Although the Regulations embed a number of defence rights into the process for obtaining an EIO, the extent to which these rights will give rise to an effective legal remedy will depend, in many cases, on whether the affected person is aware of the fact that an EIO has been made.

The rights of the defence include the requirements of the threshold and second-stage tests considered above (Regulations 6 and 7); the additional procedural protections in relation to the measures specified in Chapter 2 (Regulations 13-18); formal requirements for the making of an EIO, including an obligation to provide accurate information (Regulation 8); and limitations on the use that can made of evidence obtained under an EIO (Regulation 12).

European Investigation Orders executed in the UK

Part 3 of the Regulations provides for an EIO to be sent to the UK central authority which must take a decision on the recognition and execution of the Order. In England and Wales the central authority is the Home Secretary.

Regulations 32 and 33 make specific provision for HMRC cases under which the Revenue Commissioners can perform certain of the functions of the Home Secretary for the purpose of recognising an EIO.

Under Regulation 51, the central authority may refer the execution of the EIO to “an executing authority” if they are likely to be able to give effect to the order, and it is expedient to do so.
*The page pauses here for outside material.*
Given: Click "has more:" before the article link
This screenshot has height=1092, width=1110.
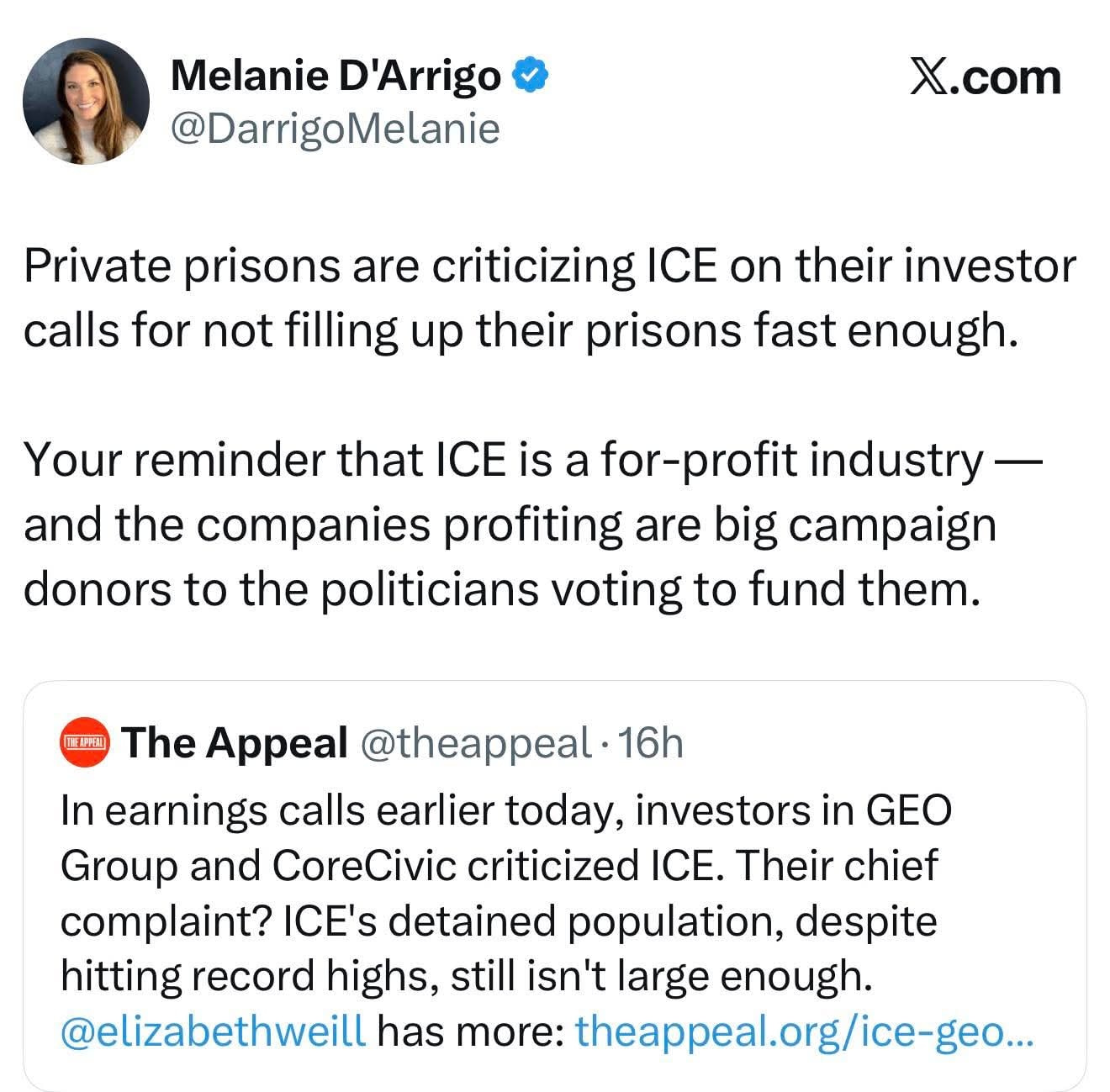Looking at the screenshot, I should (470, 1031).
Executing authorities include the police; the Crown Prosecution Service; the Serious Fraud Office; the Financial Conduct Authority; the Health and Safety Executive; HMRC; and others.

Grounds for refusal

Regulation 28 provides that the central authority may only refuse to recognise and execute an EIO if:

  • one or more of the grounds for refusal applies;
  • the investigative measure sought does not exist, or would not be available in an equivalent domestic case, and cannot be replaced with another that would achieve the same result;
  • the dual criminality test is not met;
  • lack of consent (video-conference hearings and temporary transfer);
  • The measure may prolong imprisonment (temporary transfer).

The central authority may also refuse to recognise an EIO on certain grounds where the measures relate to covert investigations; real time evidence gathering; or interception.

Certain of the grounds for refusal are disapplied if the EIO relates to one of the types of evidence or measures specified in Regulation 28(2), including evidence already in the possession of the central authority (or other executing authority in the UK) where the evidence could lawfully have been obtained; evidence in databases that is directly accessible by the central authority (or other executing authority) in the framework of a criminal investigation or criminal proceedings; the hearing of a witness; non-coercive measures; or subscriber information.

The grounds for refusal are set out in Schedule 4 and include:

  • Immunity or privilege;
  • National security;
  • Lack of equivalent domestic legality;
  • Double jeopardy;
  • Territoriality;
  • Human rights;
  • Discrimination/extraneous considerations.

Challenging an EIO

 Regulation 10 provides that the judicial authority or designated public prosecutor that made or validated an EIO may vary or revoke it. In the case of judicial authorities, this can be done on application by the person who applied for the order; a prosecuting authority; or “any person… affected by the order”. This latter category plainly includes the defendant(s) in the proceedings in which the EIO was obtained, but would also appear to encompass a wider category of persons, including the owner or controller of the evidence.

There is no appeal against the making or validation of an EIO by a public prosecutor, or a decision to recognise and execute an EIO by a UK authority. In these cases, the only route of challenge will be by way of judicial review.